Dan Schneider is an American entrepreneur and current CEO of  SIB Development & Consulting, Inc. He is known for his entry into the business world at an early age, and for unconventional business strategies in areas such as marketing, office culture, and employee retention incentives.

Early life and business career

Schneider was born in 1981 in Doylestown, Pennsylvania.  He withdrew from high school at 16 years of age and never completed any level of education beyond ninth grade. He began working as an entertainer at T.G.I. Friday's restaurants, making balloon animals for customers and working for tips. During this time, he decided to quit working for the company that employed him and instead approach the restaurants to work directly for them. He did so, and began employing others to do the same.

After a brief stint working in business-to-business sales in the mobile phone industry, Schneider opened his own mobile phone store, Main Street Cellular, at age 18, and expanded to 12 retail locations over the next two years. He sold these stores individually and then established a new business wholesaling mobile phones. This company, Main Street Assets, generated approximately $35 million in revenue during its first two years.

After several years, Schneider grew tired of the long working hours his position required of him and frustrated with the feeling that he never had time to enjoy his youth. This led him to have what he described as an epiphany that he should withdraw from working life and take time off to pursue personal hobbies. Within a week of his decision, Schneider had sold both his company and his house. He began an extended personal sabbatical during which he traveled the world. He has said of this period, "For two and a half years, I took not working as seriously as I'd taken working." He became very physically active during this time, cycling long distances every day and taking up kiteboarding.

SIB development and consulting

Toward the end of his sabbatical, Schneider ended up visiting friends in Charleston, SC for an extended stay. Growing bored and wanting to resume his career in the business world, he rented some office space and began the daily routine of going into work, though still without a clear idea of what kind of work he would pursue.

Schneider eventually decided to go into contingency-based business consulting and founded SIB Development & Consulting. The firm reviews businesses' fixed monthly costs and reduces expenses by correcting billing errors and also negotiating more favorable vendor contracts based on benchmark pricing. Clients then pay SIB half the savings created by the review.

After starting two successful mobile phone companies, Schneider's choice to go into a different line of business with SIB was in part to test himself and prove he could be successful in a different field.

_Data lines_

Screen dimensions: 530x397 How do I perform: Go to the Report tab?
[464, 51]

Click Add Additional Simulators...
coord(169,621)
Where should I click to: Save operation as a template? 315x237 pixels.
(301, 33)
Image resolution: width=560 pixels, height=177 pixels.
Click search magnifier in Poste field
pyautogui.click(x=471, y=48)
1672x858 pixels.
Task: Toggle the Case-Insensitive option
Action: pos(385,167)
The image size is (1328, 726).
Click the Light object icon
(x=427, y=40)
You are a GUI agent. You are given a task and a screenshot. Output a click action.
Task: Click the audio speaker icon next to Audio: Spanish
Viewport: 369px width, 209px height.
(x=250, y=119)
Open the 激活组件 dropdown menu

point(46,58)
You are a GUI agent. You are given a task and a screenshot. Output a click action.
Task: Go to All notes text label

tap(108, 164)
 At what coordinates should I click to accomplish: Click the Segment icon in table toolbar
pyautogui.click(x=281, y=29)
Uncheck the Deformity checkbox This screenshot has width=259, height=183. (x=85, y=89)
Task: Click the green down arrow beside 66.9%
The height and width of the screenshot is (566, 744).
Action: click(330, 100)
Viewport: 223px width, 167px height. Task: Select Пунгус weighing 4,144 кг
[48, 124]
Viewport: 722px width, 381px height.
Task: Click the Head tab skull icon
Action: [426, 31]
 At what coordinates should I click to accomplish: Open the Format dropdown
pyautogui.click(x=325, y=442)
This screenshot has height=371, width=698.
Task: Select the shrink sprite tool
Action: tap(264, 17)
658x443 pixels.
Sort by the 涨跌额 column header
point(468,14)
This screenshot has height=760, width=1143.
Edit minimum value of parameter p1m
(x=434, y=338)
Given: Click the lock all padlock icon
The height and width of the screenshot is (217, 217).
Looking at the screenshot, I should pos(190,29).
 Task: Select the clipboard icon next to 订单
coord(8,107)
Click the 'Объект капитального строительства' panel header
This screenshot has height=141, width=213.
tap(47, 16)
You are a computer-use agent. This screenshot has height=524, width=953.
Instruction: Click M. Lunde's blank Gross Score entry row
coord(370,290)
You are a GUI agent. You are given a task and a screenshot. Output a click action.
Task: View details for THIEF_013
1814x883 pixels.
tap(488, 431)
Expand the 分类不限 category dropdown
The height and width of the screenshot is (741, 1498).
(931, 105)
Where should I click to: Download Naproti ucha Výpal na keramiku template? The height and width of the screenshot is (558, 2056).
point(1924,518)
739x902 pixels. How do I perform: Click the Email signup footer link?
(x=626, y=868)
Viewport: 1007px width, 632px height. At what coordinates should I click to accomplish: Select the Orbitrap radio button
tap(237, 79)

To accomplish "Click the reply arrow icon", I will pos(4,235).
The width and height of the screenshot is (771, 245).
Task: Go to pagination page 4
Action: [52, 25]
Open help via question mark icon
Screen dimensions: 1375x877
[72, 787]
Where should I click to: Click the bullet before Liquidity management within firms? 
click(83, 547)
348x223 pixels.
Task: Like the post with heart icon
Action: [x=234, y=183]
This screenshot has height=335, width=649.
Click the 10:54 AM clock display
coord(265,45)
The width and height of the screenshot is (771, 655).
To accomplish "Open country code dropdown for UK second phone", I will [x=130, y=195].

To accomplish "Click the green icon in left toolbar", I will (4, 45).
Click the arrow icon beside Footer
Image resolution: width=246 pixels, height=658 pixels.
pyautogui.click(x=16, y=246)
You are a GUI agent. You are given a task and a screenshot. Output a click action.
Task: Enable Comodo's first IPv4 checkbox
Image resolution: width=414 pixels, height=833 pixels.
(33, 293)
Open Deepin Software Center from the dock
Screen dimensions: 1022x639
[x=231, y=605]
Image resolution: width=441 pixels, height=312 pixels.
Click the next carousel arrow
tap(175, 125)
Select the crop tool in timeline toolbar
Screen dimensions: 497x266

_What is expected_
Answer these from the Dan Schneider biography, one per line:
1. How old was Schneider when he opened Main Street Cellular?
2. About how much revenue did Main Street Assets generate during its first two years?
3. What portion of the savings from a review do SIB's clients pay the firm?

_Task result_
1. 18
2. Approximately $35 million
3. Half